Keep the Internet free

Mozione approvata

Mozione approvata all’assemblea della FICEDL

Contro il fascismo imperante, per l’autogestione delle reti e della vita

La recente vicenda che ha colpito Autistici/Inventati mette in evidenza come la protervia del potere non abbia più alcun limite. Il carattere autoritario-xenofobo-antiproletario-guerrafondaio-imperialista dell’amministrazione USA era già ben noto. Ma questo ulteriore passaggio — l’assimilazione di A/I ad un’organizzazione terroristica — segna ancora di più la arroganza con la quale il governo degli USA voglia colpire l’antifascismo. Infatti le sanzioni contro A/I prendono spunto dalla messa fuori legge di un’associazione informale come ANTIFA, identificata — forzando l’evidenza — come un’organizzazione terroristica.

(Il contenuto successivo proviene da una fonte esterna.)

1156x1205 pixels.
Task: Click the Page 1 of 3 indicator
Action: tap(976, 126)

Antifa negli USA, come in tutto il mondo, non è un’organizzazione bensì un comune sentire (e agire) di tutte e tutti coloro che lottano in prima persona contro ogni forma di autoritarismo, per la più piena libertà e autonomia per tutte e tutti.

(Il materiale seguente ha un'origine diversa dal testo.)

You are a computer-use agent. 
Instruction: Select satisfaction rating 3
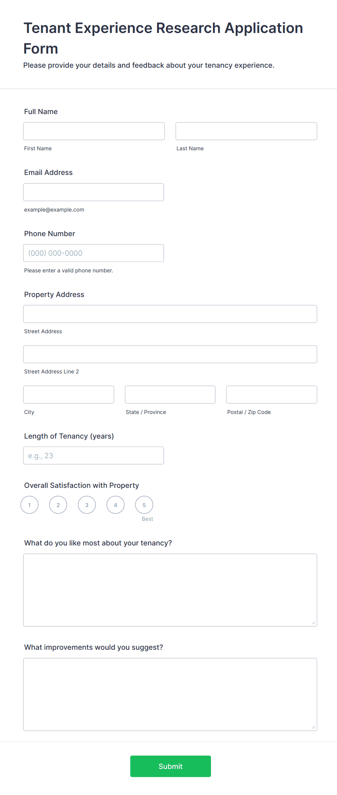[87, 505]
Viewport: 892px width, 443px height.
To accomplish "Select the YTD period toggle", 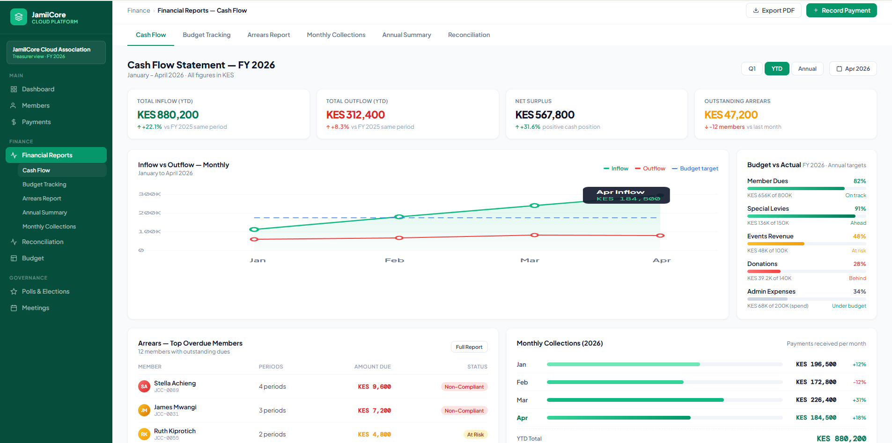I will [777, 69].
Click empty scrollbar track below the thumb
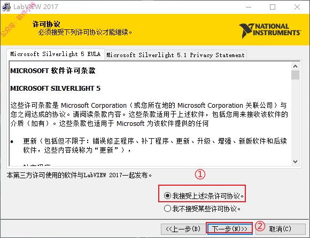This screenshot has width=310, height=238. (296, 118)
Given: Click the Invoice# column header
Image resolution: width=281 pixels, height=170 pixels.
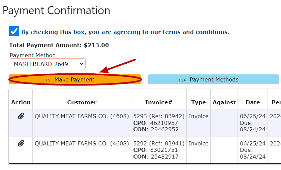Looking at the screenshot, I should pos(159,102).
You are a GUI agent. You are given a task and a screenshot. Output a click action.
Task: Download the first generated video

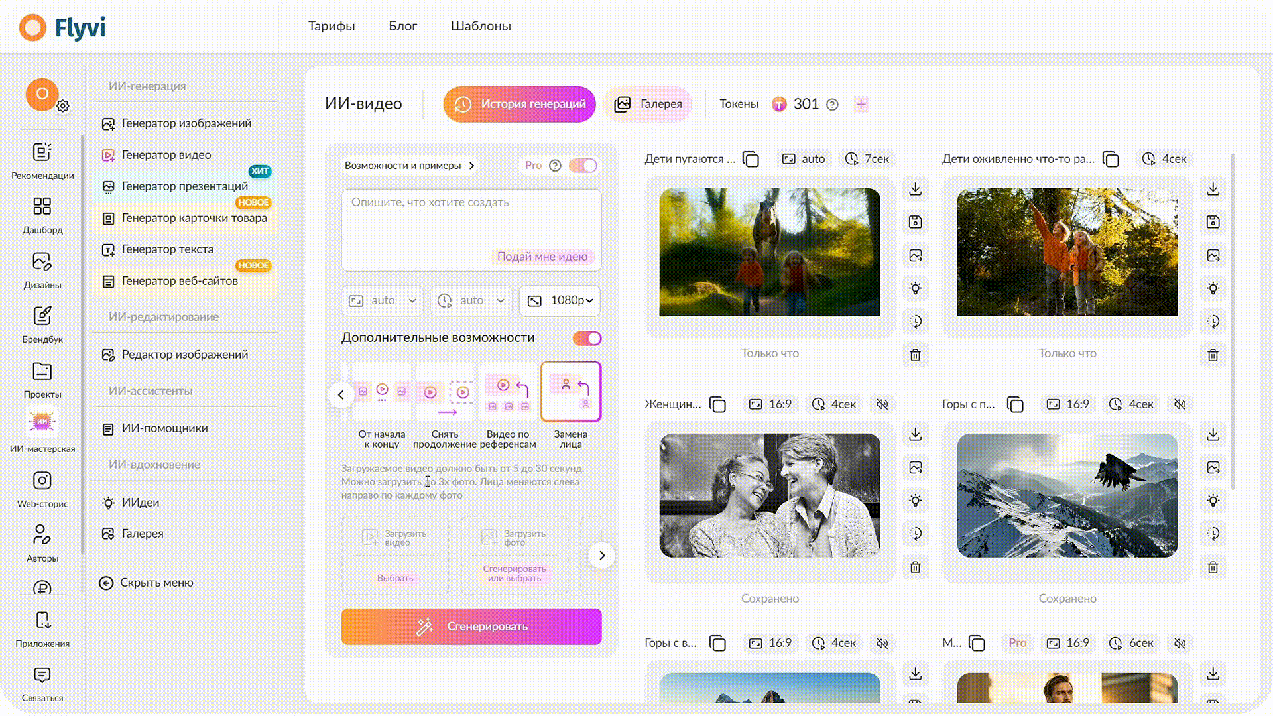coord(915,190)
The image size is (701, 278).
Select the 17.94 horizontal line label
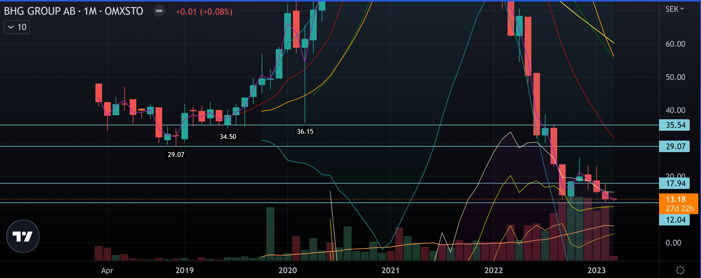click(675, 183)
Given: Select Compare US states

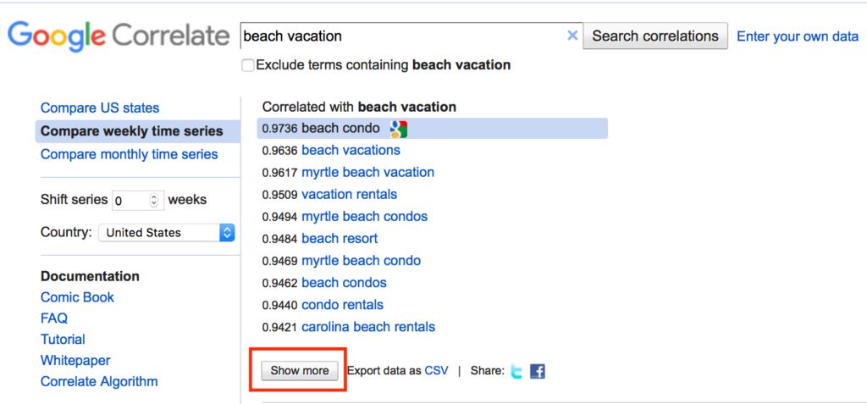Looking at the screenshot, I should click(100, 108).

Questo lega le vicende attuali alle recenti vicende che hanno visto la persecuzione delle antifasciste e degli antifascisti in Ungheria, in Germania (vedi la persecuzione della Rote Hilfe) e in altre parti del mondo.

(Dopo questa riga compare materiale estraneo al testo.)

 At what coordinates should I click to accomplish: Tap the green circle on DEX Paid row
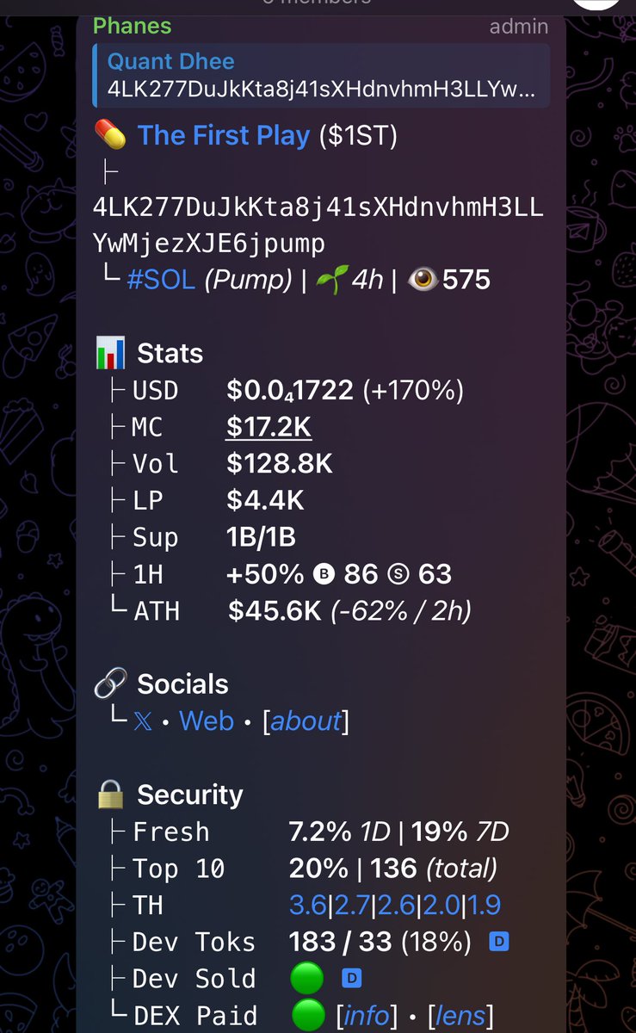pos(307,1016)
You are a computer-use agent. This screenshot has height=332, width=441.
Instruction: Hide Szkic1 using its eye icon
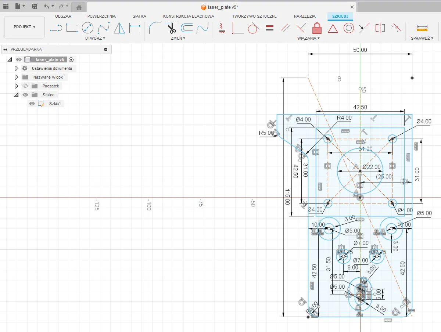(x=32, y=104)
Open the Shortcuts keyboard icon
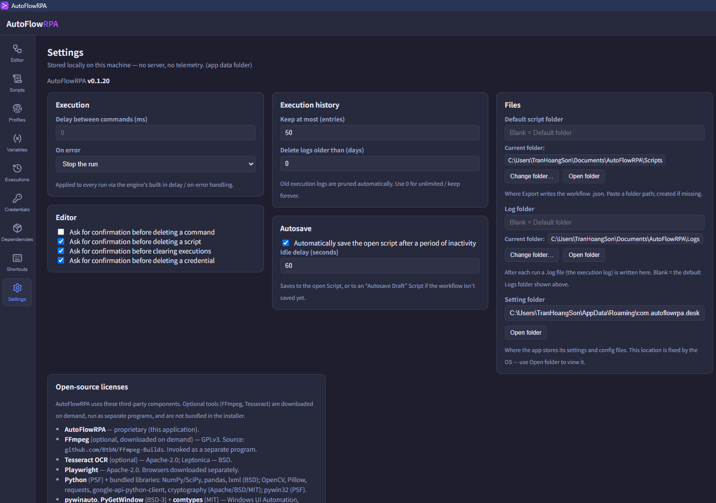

Colpire l’antifascismo è la traccia attraverso la quale molti governi vogliono colpire qualsiasi istanza attiva che si muova col metodo dell’autogestione e abbia come obiettivo la libertà e la giustizia sociale.

La solidarietà è la nostra arma per contrastare queste strategie. Contemporaneamente dobbiamo dedicare i nostri sforzi a comprendere come evolve lo scenario nel quale operiamo.

Ci vogliono ridurre alla clandestinità e, di conseguenza, al silenzio. Togliendoci l’accesso legittimo agli spazi pubblici del WEB e criminalizzando qualsiasi manifestazione pubblica.

Denunciamo la crescente monopolizzazione di Internet da parte di pochi gruppi capitalisti che mettono a rischio la vita delle persone e del pianeta consumando e distruggendo le risorse naturali, mettendo in pericolo la natura solo per accumulare ulteriore ricchezza in modo disumano.

Tutto ciò avviene con la connivenza degli Stati, che assumono il ruolo di reprimere le resistenze sia all’interno delle reti che all’esterno, prestando supporto al capitale con le risorse sottratte alla società e attaccando i movimenti che cercano di difendere la salute e la vita di tutta l’umanità.

In questo quadro gli “anarchici” sono la ciliegina sulla torta, evocati in ogni contesto come l’apice del pericolo terrorista. Il nostro movimento ha già vissuto situazioni analoghe essendo stato spesso messo fuori legge, de iure o de facto, ma ha saputo resistere, combattere e rigenerarsi. Dopo 150 anni dal congresso di Saint-Imier, dopo 150 di persecuzioni e di repressione siamo ancora qui a sventolare le bandiere della libertà, della solidarietà e dell’eguaglianza.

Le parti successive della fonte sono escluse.